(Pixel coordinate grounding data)
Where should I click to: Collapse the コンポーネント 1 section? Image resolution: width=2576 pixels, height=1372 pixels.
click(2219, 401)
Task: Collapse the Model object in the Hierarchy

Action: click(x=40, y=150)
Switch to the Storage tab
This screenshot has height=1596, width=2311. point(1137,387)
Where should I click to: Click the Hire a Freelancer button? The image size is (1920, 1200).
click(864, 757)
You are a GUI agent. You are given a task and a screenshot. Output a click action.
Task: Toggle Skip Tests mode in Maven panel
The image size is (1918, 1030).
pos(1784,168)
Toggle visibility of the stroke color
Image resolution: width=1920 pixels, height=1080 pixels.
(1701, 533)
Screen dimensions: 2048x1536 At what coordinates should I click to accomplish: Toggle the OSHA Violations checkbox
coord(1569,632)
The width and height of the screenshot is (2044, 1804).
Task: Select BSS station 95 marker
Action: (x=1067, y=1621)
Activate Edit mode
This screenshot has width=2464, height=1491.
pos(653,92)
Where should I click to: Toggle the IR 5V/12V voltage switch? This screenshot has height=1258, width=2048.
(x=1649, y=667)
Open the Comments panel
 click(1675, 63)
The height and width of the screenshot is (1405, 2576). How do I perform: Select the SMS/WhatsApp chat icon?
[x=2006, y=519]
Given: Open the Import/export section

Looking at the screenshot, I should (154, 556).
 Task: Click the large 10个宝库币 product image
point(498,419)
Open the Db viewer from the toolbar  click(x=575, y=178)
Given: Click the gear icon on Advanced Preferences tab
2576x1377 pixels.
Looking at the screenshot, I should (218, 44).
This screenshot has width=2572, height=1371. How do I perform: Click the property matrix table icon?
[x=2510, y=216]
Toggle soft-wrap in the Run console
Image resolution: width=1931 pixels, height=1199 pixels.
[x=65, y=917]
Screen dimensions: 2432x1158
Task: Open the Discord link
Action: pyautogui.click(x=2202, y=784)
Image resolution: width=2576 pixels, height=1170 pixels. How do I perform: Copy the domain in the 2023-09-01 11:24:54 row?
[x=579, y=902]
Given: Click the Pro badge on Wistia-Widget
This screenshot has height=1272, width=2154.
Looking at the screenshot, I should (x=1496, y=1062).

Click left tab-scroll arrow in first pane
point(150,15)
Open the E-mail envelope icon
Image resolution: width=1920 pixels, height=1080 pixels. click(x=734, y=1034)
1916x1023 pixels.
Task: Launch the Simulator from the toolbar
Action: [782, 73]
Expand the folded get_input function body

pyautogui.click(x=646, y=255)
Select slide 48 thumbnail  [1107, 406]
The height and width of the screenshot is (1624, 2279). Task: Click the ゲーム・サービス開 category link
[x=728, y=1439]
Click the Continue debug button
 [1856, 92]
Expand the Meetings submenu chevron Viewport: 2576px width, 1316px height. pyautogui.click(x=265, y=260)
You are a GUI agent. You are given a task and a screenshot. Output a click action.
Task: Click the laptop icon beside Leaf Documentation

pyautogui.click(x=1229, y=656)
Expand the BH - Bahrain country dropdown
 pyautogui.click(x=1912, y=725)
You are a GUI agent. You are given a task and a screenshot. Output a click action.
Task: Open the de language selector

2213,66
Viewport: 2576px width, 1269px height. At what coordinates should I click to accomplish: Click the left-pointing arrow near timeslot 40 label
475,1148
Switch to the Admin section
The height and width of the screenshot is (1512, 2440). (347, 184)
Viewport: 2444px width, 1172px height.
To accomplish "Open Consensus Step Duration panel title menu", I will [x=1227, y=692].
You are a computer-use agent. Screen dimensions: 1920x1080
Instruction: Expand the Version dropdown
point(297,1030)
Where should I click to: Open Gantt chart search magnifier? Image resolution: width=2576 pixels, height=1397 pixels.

__Task to carry out__
Output the entire set of records exactly as shown.

__Solution__
Where should I click to: Collapse the コンポーネント 1 section? Image resolution: width=2576 pixels, height=1372 pixels.
click(2219, 401)
Task: Collapse the Model object in the Hierarchy

Action: click(x=40, y=150)
Switch to the Storage tab
This screenshot has height=1596, width=2311. point(1137,387)
Where should I click to: Click the Hire a Freelancer button? The image size is (1920, 1200).
click(864, 757)
You are a GUI agent. You are given a task and a screenshot. Output a click action.
Task: Toggle Skip Tests mode in Maven panel
The image size is (1918, 1030).
pos(1784,168)
Toggle visibility of the stroke color
Image resolution: width=1920 pixels, height=1080 pixels.
(1701, 533)
Screen dimensions: 2048x1536 At what coordinates should I click to accomplish: Toggle the OSHA Violations checkbox
coord(1569,632)
The width and height of the screenshot is (2044, 1804).
Task: Select BSS station 95 marker
Action: (x=1067, y=1621)
Activate Edit mode
This screenshot has width=2464, height=1491.
pos(653,92)
Where should I click to: Toggle the IR 5V/12V voltage switch? This screenshot has height=1258, width=2048.
(x=1649, y=667)
Open the Comments panel
 click(1675, 63)
The height and width of the screenshot is (1405, 2576). How do I perform: Select the SMS/WhatsApp chat icon?
[x=2006, y=519]
Given: Open the Import/export section

Looking at the screenshot, I should (154, 556).
 Task: Click the large 10个宝库币 product image
point(498,419)
Open the Db viewer from the toolbar  click(x=575, y=178)
Given: Click the gear icon on Advanced Preferences tab
2576x1377 pixels.
Looking at the screenshot, I should (218, 44).
This screenshot has width=2572, height=1371. How do I perform: Click the property matrix table icon?
[x=2510, y=216]
Toggle soft-wrap in the Run console
Image resolution: width=1931 pixels, height=1199 pixels.
[x=65, y=917]
Screen dimensions: 2432x1158
Task: Open the Discord link
Action: pyautogui.click(x=2202, y=784)
Image resolution: width=2576 pixels, height=1170 pixels. How do I perform: Copy the domain in the 2023-09-01 11:24:54 row?
[x=579, y=902]
Given: Click the Pro badge on Wistia-Widget
This screenshot has height=1272, width=2154.
Looking at the screenshot, I should (x=1496, y=1062).

Click left tab-scroll arrow in first pane
point(150,15)
Open the E-mail envelope icon
Image resolution: width=1920 pixels, height=1080 pixels. click(x=734, y=1034)
1916x1023 pixels.
Task: Launch the Simulator from the toolbar
Action: [782, 73]
Expand the folded get_input function body

pyautogui.click(x=646, y=255)
Select slide 48 thumbnail  [1107, 406]
The height and width of the screenshot is (1624, 2279). Task: Click the ゲーム・サービス開 category link
[x=728, y=1439]
Click the Continue debug button
 [1856, 92]
Expand the Meetings submenu chevron Viewport: 2576px width, 1316px height. pyautogui.click(x=265, y=260)
You are a GUI agent. You are given a task and a screenshot. Output a click action.
Task: Click the laptop icon beside Leaf Documentation

pyautogui.click(x=1229, y=656)
Expand the BH - Bahrain country dropdown
 pyautogui.click(x=1912, y=725)
You are a GUI agent. You are given a task and a screenshot. Output a click action.
Task: Open the de language selector

2213,66
Viewport: 2576px width, 1269px height. At what coordinates should I click to accomplish: Click the left-pointing arrow near timeslot 40 label
475,1148
Switch to the Admin section
The height and width of the screenshot is (1512, 2440). (347, 184)
Viewport: 2444px width, 1172px height.
To accomplish "Open Consensus Step Duration panel title menu", I will [x=1227, y=692].
You are a computer-use agent. Screen dimensions: 1920x1080
Instruction: Expand the Version dropdown
point(297,1030)
Where should I click to: Open Gantt chart search magnifier? Image resolution: width=2576 pixels, height=1397 pixels.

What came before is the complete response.